I need not go on. Except to note that, as this weird effort to ventriloquize a grossly caricatured blackness has captivated Hollywood producers, TV viewers have begun a quiet rebellion. For the first time since such viewing habits have been measured, reports the survey group Initiative Media, white and black audiences share two Top Ten shows in common. Researchers theorize that the gradual convergence of racial viewing groups is due largely to multicultural casting in serial night-time dramas such as CSI: Crime Scene Investigation—but that's the very sort of self-congratulation that entertainment producers lavish on themselves for no good reason. (For the record, CSI's sole black recurring character, Warrick, is a troubled loner saddled with a gambling addiction, which makes him a standout audience draw in a show whose main appeal is to morbid curiosity.) Moreover, the other race-crossing entry is ABC's Monday Night Football, and no sane researcher would claim that Al Michaels or Hank Williams Jr. is a stalking horse for a new multicultural America. And finally, if this programmer-centric view of racial progress were valid, Fox's ghastly study in racial hypersensitivity Boston Public would command a huge viewership across the racial boards; with all due praise to American taste, it does not.

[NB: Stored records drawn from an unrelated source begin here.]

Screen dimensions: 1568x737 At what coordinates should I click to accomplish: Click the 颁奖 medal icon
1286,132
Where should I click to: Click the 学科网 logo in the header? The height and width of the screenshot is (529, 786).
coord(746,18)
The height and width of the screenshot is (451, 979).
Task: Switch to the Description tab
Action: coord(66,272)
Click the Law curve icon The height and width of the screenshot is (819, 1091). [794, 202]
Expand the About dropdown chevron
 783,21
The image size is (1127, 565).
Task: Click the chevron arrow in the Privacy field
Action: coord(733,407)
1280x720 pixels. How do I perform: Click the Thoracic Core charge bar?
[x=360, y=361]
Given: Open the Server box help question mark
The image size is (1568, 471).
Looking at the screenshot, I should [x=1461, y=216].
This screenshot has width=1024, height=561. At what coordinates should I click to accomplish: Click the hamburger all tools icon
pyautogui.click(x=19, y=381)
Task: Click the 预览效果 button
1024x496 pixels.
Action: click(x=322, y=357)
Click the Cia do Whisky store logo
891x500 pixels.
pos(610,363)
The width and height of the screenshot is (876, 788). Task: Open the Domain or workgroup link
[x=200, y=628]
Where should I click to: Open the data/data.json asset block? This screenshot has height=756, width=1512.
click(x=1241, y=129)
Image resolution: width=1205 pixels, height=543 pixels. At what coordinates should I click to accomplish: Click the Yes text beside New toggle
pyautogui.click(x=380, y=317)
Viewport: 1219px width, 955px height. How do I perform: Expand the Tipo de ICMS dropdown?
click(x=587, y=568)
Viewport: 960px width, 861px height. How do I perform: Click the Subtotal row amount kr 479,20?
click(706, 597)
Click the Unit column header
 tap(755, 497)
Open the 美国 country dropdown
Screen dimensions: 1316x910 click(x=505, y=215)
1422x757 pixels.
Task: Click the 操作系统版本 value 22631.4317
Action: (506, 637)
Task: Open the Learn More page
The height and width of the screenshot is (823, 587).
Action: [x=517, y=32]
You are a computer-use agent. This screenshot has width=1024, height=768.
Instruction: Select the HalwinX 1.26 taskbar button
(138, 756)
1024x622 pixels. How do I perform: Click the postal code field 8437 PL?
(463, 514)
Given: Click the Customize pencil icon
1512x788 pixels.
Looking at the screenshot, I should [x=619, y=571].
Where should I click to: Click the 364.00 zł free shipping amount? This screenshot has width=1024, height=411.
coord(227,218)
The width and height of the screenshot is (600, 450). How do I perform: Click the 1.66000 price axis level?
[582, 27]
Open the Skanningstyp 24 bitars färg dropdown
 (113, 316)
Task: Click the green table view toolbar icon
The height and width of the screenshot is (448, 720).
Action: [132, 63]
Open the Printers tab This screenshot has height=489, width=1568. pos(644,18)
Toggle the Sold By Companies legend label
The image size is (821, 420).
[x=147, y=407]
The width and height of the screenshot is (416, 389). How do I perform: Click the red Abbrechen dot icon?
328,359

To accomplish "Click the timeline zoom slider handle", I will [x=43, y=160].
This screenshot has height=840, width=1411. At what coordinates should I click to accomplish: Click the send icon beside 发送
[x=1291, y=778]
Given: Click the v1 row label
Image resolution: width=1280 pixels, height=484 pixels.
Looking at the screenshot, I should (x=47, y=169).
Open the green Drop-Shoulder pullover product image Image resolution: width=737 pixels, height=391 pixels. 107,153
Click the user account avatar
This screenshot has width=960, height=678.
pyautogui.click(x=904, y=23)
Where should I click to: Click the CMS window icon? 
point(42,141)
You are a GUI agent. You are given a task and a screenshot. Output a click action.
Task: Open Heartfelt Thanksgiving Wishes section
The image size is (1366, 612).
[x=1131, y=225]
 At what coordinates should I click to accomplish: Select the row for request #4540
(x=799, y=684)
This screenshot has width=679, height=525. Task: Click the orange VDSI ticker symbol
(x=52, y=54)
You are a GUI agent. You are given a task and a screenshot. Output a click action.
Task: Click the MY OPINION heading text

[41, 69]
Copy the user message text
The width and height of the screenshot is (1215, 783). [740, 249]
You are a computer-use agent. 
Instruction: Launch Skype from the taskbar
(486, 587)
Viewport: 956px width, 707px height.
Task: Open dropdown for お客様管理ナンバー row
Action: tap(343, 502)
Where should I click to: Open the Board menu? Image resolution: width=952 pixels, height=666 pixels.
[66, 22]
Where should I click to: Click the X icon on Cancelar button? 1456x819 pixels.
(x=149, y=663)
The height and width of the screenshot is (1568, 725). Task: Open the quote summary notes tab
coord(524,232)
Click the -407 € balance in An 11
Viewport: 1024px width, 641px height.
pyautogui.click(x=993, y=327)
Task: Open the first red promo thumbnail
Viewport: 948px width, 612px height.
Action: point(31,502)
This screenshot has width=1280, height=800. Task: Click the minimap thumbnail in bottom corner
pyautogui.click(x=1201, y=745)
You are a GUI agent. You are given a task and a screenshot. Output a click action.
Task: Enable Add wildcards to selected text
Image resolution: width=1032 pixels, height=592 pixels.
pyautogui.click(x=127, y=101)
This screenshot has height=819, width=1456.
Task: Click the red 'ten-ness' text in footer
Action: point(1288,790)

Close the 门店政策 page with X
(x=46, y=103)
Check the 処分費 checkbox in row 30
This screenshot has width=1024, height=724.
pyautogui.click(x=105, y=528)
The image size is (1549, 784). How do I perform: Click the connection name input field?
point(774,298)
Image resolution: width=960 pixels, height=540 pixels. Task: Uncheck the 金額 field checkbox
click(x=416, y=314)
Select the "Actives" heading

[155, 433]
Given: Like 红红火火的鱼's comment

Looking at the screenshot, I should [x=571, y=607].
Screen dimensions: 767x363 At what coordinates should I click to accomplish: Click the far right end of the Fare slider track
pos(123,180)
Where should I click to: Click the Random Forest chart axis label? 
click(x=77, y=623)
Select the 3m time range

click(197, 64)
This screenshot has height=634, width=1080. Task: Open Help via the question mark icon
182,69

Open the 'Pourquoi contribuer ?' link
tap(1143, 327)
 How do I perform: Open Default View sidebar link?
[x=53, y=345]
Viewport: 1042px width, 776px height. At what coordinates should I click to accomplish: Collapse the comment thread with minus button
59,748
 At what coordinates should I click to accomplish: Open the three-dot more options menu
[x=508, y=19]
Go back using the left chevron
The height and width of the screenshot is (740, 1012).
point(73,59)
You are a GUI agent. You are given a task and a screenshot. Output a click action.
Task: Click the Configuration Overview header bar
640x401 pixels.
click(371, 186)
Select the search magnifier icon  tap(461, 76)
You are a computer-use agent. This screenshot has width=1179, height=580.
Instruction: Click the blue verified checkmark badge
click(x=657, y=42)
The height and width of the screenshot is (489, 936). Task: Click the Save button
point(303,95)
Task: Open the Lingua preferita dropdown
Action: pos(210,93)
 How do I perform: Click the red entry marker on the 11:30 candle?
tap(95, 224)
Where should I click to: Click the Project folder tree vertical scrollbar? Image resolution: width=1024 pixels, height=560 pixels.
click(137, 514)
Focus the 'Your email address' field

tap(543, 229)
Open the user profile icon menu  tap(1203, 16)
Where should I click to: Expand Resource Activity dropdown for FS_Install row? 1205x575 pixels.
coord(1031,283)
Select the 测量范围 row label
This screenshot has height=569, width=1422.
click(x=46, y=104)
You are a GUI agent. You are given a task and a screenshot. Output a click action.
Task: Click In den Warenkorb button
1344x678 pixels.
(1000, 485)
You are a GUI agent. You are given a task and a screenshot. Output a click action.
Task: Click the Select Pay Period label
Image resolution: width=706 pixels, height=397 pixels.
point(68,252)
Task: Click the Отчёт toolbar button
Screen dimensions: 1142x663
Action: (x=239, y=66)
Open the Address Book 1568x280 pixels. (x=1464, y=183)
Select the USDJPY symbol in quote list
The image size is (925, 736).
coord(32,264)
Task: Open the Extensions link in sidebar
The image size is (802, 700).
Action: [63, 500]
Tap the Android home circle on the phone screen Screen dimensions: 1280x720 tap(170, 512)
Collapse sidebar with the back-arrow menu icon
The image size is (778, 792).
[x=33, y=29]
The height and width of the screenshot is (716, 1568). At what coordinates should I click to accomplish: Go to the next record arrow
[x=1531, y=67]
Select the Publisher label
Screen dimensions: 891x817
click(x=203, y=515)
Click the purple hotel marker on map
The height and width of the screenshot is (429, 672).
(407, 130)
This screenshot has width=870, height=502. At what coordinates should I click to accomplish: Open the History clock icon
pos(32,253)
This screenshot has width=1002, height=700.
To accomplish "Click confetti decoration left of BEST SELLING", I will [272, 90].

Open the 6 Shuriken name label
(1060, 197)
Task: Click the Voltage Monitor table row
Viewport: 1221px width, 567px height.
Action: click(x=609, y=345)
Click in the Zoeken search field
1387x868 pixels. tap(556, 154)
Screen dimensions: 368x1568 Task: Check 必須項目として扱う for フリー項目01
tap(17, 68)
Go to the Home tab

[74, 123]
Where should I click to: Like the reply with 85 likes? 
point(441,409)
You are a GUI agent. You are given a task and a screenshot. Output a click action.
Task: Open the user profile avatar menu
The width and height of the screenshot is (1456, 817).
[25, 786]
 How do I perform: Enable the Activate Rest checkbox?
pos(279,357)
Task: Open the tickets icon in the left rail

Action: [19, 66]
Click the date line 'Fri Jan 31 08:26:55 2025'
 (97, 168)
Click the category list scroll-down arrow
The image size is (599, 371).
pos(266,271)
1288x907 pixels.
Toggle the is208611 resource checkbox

No, what's truly interesting about Initiative Media's survey is that it discloses a striking genre divide between black and white viewing households. Black viewers gravitate overwhelmingly to sitcom treatments of conventional middle-class black life that are anything but ghetto-fied scarefests: The Parkers, The Bernie Mac Show, One on One, My Wife and Kids, etc. White households, meanwhile, gorge themselves mainly on workplace and police procedurals (Law and Order and its umpteen variations, CSI and ER) with a smattering of ultrawhite reality-defying sitcoms (Friends, Everybody Loves Raymond, and Will and Grace) and a handful of gruesome reality shows (Survivor and The Bachelor).

There is, in other words, a considerable irony here: Black viewers are finding entertainment in the very sort of bland family fare that is allegedly a hallmark of tame mainstream whiteness—Bernie Mac may swear and ogle more than Dick Van Dyke did, but he is otherwise the garden-variety put-upon sitcom dad. And white viewers seek out allegedly gritty reality and "ripped from the headlines" fare designed to persuade them that their own social world—or, for that matter, human nature—is much worse than it actually is. (Note, for example, that among the leading white shows, only Everybody Loves Raymond is a traditional family sitcom, and that it seethes with dark Hobbesian resentment.) Hollywood's wigger industry makes it all too plain which of these viewing tendencies has the upper hand; lurid white fascination with ghetto life only seems to increase as black homeownership, employment, and college graduation all continue to increase. It's hard to see how this weird symbiosis can be broken—unless, that is, some truly daring entertainment executive sends the wiggers packing and reverses the reigning racial polarities with a straight-up celebration of the many mad flavors of Oreos.